La falta de mano de obra no es una percepción aislada, sino una realidad compartida por empresas, centros formativos y administraciones. En España, el déficit de trabajadores en construcción sigue siendo elevado, con dificultades para cubrir puestos técnicos y operativos, especialmente en oficios vinculados a la instalación y fabricación. CNC cifra este déficit en unos 700.000 profesionales.
Un problema común: falta de relevo generacional
El sector de la ventana comparte los mismos retos que el conjunto de la edificación: envejecimiento de las plantillas, falta de atractivo entre los jóvenes y una desconexión histórica entre formación y empresa. Se precisa, como en el sector de las instalaciones, un problema de relevo generacional.
Tal y como recoge Interempresas en un reciente reportaje de sobre formación en el sector, las empresas coinciden en que existe una “demanda real de profesionales”, con talleres y fabricantes que no logran cubrir vacantes pese a la actividad creciente. Son estos últimos los que, en muchos casos, terminan asumiendo la formación de los nuevos trabajadores.
Esta situación se refleja también en el mercado laboral: perfiles relacionados con el aluminio, PVC o montaje de cerramientos siguen siendo altamente demandados, con requisitos técnicos específicos y experiencia práctica.
La respuesta: más formación y más conexión con la empresa
Ante este escenario, el sector está reaccionando con una estrategia clara: reforzar la formación profesional y acercarla a la realidad empresarial.

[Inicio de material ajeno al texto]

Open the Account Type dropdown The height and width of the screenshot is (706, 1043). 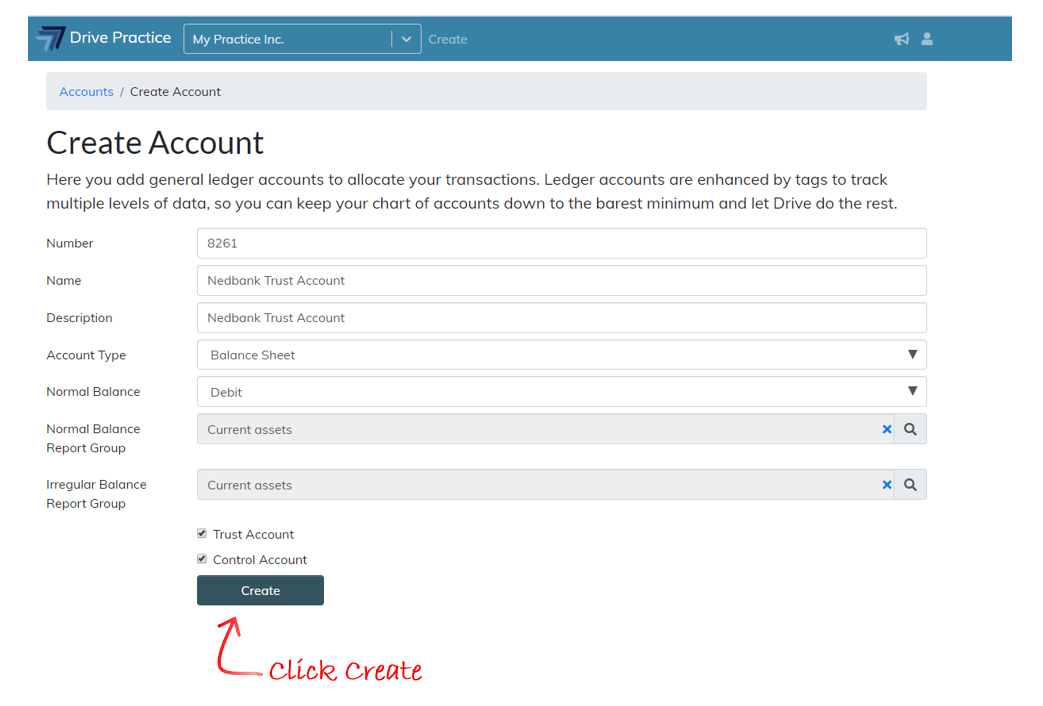pos(561,355)
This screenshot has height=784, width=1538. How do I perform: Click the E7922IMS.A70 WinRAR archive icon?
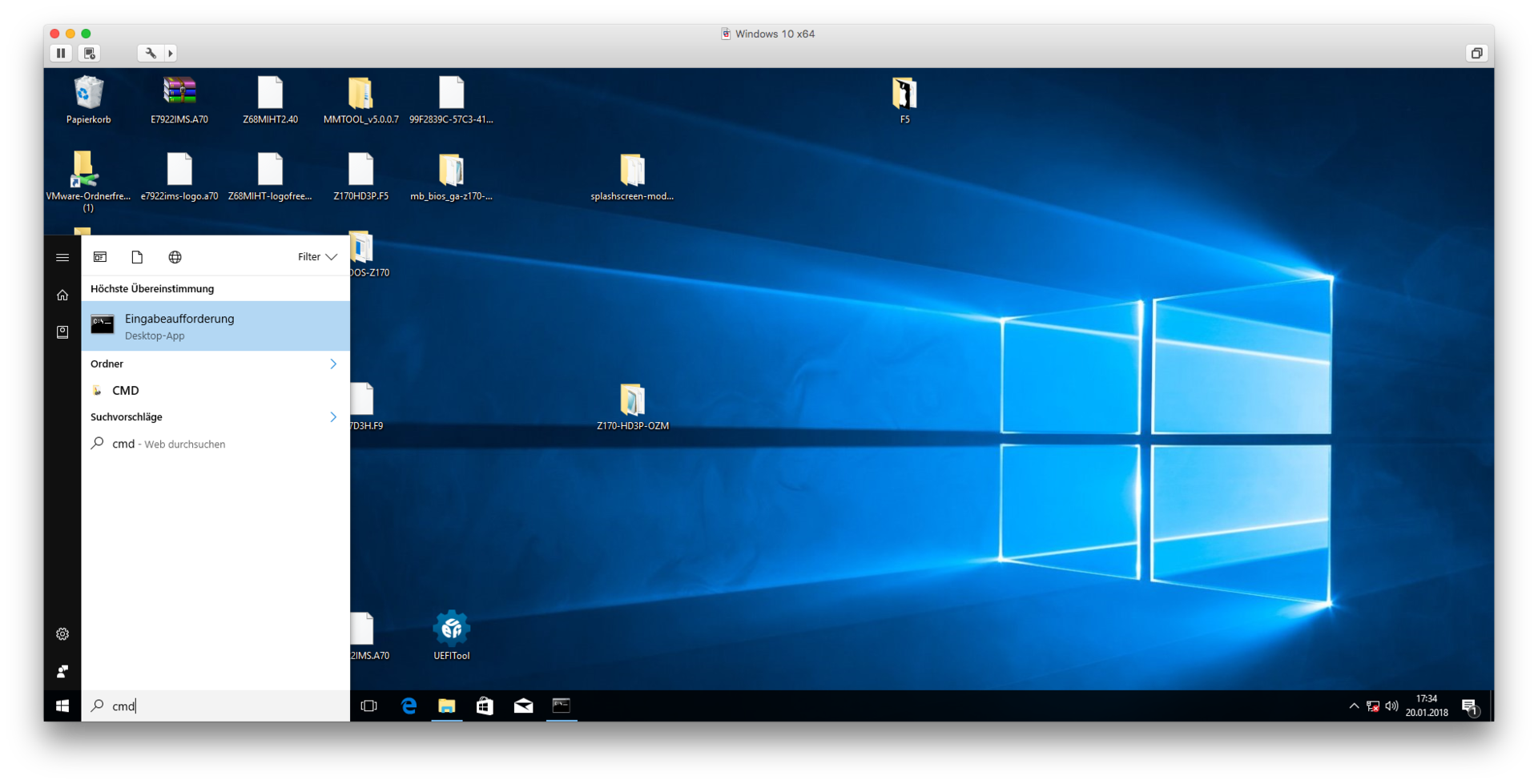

Uno de los pilares clave son los modelos de aprendizaje práctico. Ejemplo de ello son los Programas de Formación e Inserción (PFI), como los impulsados por la Escola del Treball de Barcelona, orientados a jóvenes que no han completado la educación secundaria. Estos programas combinan formación básica con prácticas en empresa, bajo un enfoque de “aprender haciendo” o learning by doing.

Además, incluyen especialidades directamente vinculadas al sector, como carpintería metálica y PVC o construcciones metálicas, lo que permite generar una primera cantera de profesionales adaptados a las necesidades reales de la industria.

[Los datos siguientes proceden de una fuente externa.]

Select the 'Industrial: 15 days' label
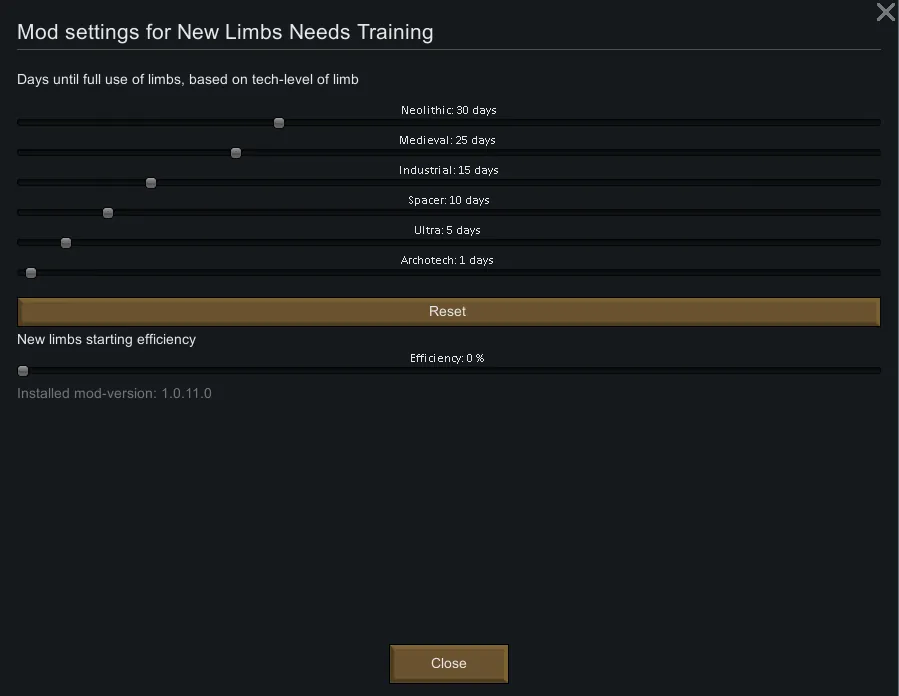The image size is (899, 696). pyautogui.click(x=448, y=170)
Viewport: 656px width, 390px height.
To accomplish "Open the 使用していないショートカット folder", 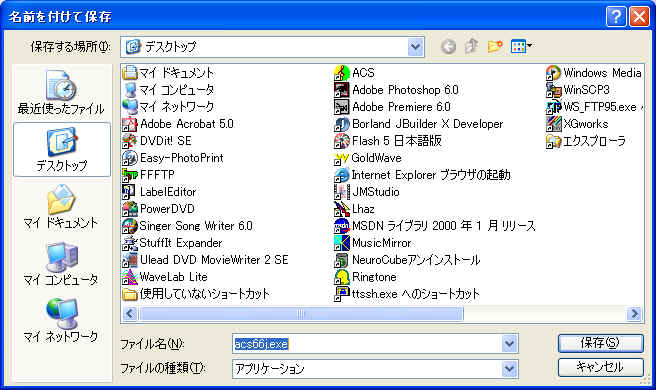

FP dual: la herramienta más eficaz
El modelo de Formación Profesional dual se consolida como una de las herramientas más eficaces para resolver el desajuste entre oferta y demanda de empleo.
La colaboración entre centros educativos y empresas permite a los alumnos formarse en entornos reales de producción, mientras las compañías participan activamente en la definición de contenidos y competencias.

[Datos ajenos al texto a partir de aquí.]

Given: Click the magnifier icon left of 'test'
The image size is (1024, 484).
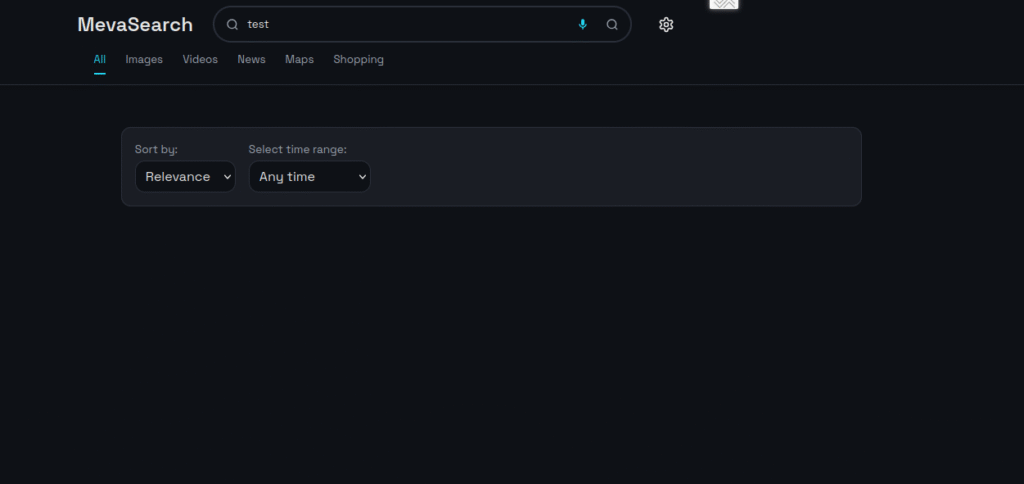Looking at the screenshot, I should [232, 25].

Este enfoque, cada vez más extendido en el sector de la ventana, está demostrando ser clave para reducir la brecha de cualificación y mejorar la empleabilidad inmediata de los estudiantes.
Empresas que lideran el cambio
En este sector de la ventana, las propias compañías están asumiendo un papel protagonista en la atracción y desarrollo de talento. Un ejemplo destacado es el del fabricante nacional Cortizo, uno de los principales actores industriales del sector, que mantiene abiertos procesos de selección en múltiples áreas técnicas y productivas, evidenciando la necesidad constante de perfiles cualificados.

formación Cortizo
Además de la contratación, muchas empresas están impulsando programas de formación interna, colaboración con centros educativos y planes de carrera para fidelizar talento en un mercado cada vez más competitivo.
Revalorizar el oficio para asegurar el futuro
Más allá de la formación reglada, el gran reto del sector es cambiar la percepción de los oficios vinculados a la construcción y la instalación.
La transformación tecnológica —con digitalización, industrialización y soluciones avanzadas— está redefiniendo el perfil profesional, alejándolo de la imagen tradicional y acercándolo a un entorno más cualificado y especializado.
En este contexto, la ventana se posiciona como otro subsector con gran potencial de empleo, donde la combinación de formación técnica, experiencia práctica y colaboración empresa-aula se perfila como la clave para garantizar el relevo generacional.